[Word and element locating data]
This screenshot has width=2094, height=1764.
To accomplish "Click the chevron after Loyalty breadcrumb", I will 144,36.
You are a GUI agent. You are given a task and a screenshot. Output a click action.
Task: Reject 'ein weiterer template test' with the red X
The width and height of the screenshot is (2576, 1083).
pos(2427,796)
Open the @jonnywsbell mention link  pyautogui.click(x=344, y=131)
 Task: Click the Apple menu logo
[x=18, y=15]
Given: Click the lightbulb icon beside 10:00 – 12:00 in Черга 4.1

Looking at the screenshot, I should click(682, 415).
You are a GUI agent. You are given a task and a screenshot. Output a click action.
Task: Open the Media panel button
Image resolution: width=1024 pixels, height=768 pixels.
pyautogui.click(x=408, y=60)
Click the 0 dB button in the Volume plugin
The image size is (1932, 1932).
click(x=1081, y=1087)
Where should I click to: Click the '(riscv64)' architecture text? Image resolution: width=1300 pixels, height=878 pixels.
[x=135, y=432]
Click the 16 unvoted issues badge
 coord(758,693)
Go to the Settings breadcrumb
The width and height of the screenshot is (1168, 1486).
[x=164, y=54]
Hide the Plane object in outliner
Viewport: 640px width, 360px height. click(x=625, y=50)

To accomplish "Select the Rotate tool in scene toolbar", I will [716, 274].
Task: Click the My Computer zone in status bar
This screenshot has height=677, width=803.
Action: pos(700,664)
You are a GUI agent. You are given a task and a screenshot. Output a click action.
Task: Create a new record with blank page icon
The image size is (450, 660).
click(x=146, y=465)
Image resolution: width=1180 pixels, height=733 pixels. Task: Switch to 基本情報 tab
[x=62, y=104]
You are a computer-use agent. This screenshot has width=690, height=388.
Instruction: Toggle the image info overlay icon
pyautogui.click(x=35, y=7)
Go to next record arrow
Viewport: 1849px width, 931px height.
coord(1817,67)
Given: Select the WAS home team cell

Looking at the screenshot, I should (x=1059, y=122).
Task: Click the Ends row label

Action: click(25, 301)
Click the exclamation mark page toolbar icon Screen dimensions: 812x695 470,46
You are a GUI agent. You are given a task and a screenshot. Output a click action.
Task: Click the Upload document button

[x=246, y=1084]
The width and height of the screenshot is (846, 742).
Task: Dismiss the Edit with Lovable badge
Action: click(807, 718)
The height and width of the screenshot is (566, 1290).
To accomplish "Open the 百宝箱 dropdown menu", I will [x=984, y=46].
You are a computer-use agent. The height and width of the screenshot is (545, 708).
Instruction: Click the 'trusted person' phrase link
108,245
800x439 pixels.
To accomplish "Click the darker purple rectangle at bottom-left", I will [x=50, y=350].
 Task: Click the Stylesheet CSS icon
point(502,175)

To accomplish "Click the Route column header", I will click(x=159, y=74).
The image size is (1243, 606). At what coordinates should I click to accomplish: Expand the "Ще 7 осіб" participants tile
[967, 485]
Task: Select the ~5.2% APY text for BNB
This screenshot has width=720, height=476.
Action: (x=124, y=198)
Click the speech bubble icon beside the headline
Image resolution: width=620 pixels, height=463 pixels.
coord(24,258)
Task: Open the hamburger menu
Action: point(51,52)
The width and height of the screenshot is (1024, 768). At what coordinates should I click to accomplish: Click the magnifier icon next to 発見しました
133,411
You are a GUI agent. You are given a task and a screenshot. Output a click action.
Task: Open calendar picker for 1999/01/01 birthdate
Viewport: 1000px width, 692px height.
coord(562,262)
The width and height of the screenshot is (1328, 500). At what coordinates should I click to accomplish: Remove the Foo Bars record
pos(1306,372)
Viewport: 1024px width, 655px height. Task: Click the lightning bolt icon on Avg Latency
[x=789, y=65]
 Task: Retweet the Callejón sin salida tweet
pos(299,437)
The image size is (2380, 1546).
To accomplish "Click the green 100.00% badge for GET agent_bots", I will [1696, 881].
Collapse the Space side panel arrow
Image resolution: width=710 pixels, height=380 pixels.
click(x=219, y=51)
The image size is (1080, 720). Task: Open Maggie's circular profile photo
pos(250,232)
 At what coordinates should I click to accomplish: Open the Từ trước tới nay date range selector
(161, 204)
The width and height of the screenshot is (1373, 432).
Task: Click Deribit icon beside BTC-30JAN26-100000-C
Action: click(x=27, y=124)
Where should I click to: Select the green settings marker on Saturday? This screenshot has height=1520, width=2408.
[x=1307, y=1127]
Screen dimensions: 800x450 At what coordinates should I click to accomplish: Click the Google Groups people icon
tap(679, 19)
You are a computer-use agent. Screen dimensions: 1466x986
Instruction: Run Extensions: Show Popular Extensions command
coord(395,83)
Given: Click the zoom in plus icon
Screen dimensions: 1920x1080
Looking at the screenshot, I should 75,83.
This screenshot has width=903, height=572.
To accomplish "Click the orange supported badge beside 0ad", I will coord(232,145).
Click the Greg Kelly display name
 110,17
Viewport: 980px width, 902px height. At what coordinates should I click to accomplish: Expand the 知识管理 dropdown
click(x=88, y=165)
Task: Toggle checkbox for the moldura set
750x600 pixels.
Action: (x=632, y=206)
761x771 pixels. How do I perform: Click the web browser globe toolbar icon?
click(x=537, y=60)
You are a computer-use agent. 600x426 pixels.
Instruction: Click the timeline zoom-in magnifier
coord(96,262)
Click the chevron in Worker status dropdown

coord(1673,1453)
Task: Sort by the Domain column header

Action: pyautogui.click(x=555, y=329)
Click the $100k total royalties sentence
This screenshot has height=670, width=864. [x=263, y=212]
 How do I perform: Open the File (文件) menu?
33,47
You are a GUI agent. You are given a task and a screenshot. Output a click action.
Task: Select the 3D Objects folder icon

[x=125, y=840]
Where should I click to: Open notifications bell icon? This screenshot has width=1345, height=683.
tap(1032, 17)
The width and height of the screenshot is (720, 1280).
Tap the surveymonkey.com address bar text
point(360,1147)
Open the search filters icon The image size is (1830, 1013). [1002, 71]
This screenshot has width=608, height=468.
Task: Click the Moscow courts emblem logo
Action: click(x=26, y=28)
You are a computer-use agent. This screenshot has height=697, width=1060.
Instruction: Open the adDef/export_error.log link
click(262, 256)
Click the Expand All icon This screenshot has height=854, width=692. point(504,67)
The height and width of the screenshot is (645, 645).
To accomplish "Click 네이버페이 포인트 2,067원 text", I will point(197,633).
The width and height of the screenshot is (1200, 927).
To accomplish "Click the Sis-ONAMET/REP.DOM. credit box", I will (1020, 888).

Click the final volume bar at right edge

What you have to do: Copy out everything from the line containing "Click the 0 dB button in the Volume plugin" down to the line containing "[x=135, y=432]", keeping every line. Shift each coordinate in the answers by -119.

Answer to this problem:
Click the 0 dB button in the Volume plugin
The image size is (1932, 1932).
click(x=962, y=968)
Where should I click to: Click the '(riscv64)' architecture text? Image resolution: width=1300 pixels, height=878 pixels.
[x=16, y=313]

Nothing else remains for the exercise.